**SUPPLIED TEXT:**
····················

I think I may trace most of this
discursiveness to idleness. I grieve to have to
make the confession, but that apprentice,
Thomas Idle, whom I have read of in this
journal, is a fellow completely after my own
heart. I love to do nothing, specially when I
know I ought to be doing a great many things.
What can be more delightful, when I know
work is waiting for me that must be done,
than to lie flat on my back on the grass with
the hot summer air fanning me into
luxurious repose, while I dream such golden dreams,
that they become hazy with their own
gorgeousness? Or, what is more luxurious than
to sit lazily before the fire with a book near
me, which, as Doctor Folliot says in Crotchet
Castle, "you may open if you please, and
need not open unless you please," and, giving
myself up to the thoughts that are gently
wandering through my mindthoughts that
die away almost before they have made me
aware of their existence. What dreams the
idler dreams! He is the true mental vagabond;
who can turn his rags and tatters into
kingly robes, and can build palaces of the
veriest hovels. He is the lotus eater of life,
ever singing:

Surely, surely, slumber is more sweet than toilthe shore
Than labour in the deep mid-ocean, wind, and wave, and oar;
O! rest ye, brother mariners, we will not wander more.

I resume my subject: the history of an
article, and the article in question this paper.
I seat myself to reflect, and, to assist reflection,
I take down the large German pipe that I
bought at Frankfort; but, almost before I
have lighted it, my wretched mind starts off
at a tangent to Fatherland. Visions of the
Rhine come stealing over me, and I recal a
glorious sunset which I saw from the top of
the Drachenfels, that bathed all the plains
around Bonn and the town itself in a golden
haze, that toned down every sharp angle,
and gave a softness and an immaterial look
to the whole landscape, lifting me away from
every day life and sending me wandering
through kingdoms of air, peopled with spirits
divine in form and radiant in beauty. No
sooner have I come down with a bump from
this vision than, by an easy process, I slip
away to Weimar, and, as a natural sequence,
come face to face with the mighty Goëthe.
As a matter of course the sight of him
calls to my remembrance his correspondence
with Schiller, and conversations with
Eckermann. The latter is an especially
delightful book. For the life of me I cannot
help taking a peep at it. Happening to open
it upon the passage where Goëthe gives his
opinion of old fashioned furniture, my mind
emits a feeble spark, and suggests for a
subject that, as we have had histories of pins and
walking-sticks, we might furbish up an
interesting paper on the history of a chair.
Forthwith with a start and a plunge, my mind
impetuously rushes into an old castle to find
a chair worthy of its attention; but, at
that point, I fall foul of the buttress on the
seat, and that brings to my recollection a
picture I once saw at Cologne by one of the
masters of the old Cologne school. The
subject is Hades, and the lost human beings are
represented as the strangest monsters out of
creation; one with a boar's head and eagle's
body, another with the legs of an ostrich, the
body of a scorpion, and the head of a turkey-cock.

····················

**DATA EXCERPTS:**

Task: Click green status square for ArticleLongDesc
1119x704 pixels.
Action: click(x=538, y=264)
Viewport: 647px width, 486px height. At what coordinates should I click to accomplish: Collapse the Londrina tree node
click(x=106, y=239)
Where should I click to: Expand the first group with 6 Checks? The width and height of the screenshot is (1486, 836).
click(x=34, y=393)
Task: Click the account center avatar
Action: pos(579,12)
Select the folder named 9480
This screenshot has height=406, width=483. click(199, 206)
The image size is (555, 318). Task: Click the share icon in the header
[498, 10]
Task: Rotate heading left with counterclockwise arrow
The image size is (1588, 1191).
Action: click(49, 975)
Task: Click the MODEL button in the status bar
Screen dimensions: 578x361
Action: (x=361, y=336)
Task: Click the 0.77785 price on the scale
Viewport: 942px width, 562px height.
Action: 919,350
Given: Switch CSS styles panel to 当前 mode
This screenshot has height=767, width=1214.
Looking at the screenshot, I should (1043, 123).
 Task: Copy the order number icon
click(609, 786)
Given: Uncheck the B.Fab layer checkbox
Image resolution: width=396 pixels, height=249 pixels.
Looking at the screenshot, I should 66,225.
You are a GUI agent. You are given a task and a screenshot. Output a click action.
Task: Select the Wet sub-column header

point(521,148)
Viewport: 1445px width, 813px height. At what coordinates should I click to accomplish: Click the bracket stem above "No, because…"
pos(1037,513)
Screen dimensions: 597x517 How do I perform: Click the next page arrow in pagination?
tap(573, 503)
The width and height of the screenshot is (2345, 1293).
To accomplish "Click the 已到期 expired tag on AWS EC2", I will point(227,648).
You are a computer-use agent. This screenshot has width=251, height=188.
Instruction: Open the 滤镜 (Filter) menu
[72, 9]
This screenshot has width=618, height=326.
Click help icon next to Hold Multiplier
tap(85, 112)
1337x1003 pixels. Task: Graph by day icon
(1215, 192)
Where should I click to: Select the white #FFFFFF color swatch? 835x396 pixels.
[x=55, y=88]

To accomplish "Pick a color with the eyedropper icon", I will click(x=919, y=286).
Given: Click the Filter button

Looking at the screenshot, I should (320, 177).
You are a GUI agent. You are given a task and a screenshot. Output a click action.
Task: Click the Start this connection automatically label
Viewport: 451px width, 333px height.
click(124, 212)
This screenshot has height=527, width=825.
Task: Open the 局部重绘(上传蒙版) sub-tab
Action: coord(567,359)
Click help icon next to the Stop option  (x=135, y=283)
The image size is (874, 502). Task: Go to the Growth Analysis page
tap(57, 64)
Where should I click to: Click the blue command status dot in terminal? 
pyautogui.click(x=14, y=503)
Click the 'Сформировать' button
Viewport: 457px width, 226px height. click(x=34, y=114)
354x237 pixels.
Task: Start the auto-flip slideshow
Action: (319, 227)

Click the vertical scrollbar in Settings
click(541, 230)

····················

**SET EXERCISE A:** Reproduce the passage on idleness, beginning at the words "Surely, surely, slumber" and stopping after "not wander more.", but swap "mariners" for "sailors".
**SET EXERCISE B:** Pick up the essay on idleness and wandering thoughts after its final sentence and keep writing it.
The lines above were drawn from a separate source.

**WRITTEN REPLY A:**
Surely, surely, slumber is more sweet than toilthe shore
Than labour in the deep mid-ocean, wind, and wave, and oar;
O! rest ye, brother sailors, we will not wander more.

**WRITTEN REPLY B:**
The principal figure is a fisha plaice,
but unlike every plaice in creation; it is open
down the front, with neat rows of buttons
and button-holes to do itself up when it feels
cold.

Thus I sat, one day last week, the victim of
my wretched habit. I felt it was useless to
endeavour that day to settle the question,
and I began to doze and dream upon my
misfortunes; and here let me remark, that I
have never met with a satisfactory treatise
on the psychology of dreams. I would gladly
undertake the treatment, but my discursiveness
totally unfits me for grasping so fleeting a
subject. I feel certain that my labours would
result in airy nothings. A dream, however,
suggested to me a subject for this periodical.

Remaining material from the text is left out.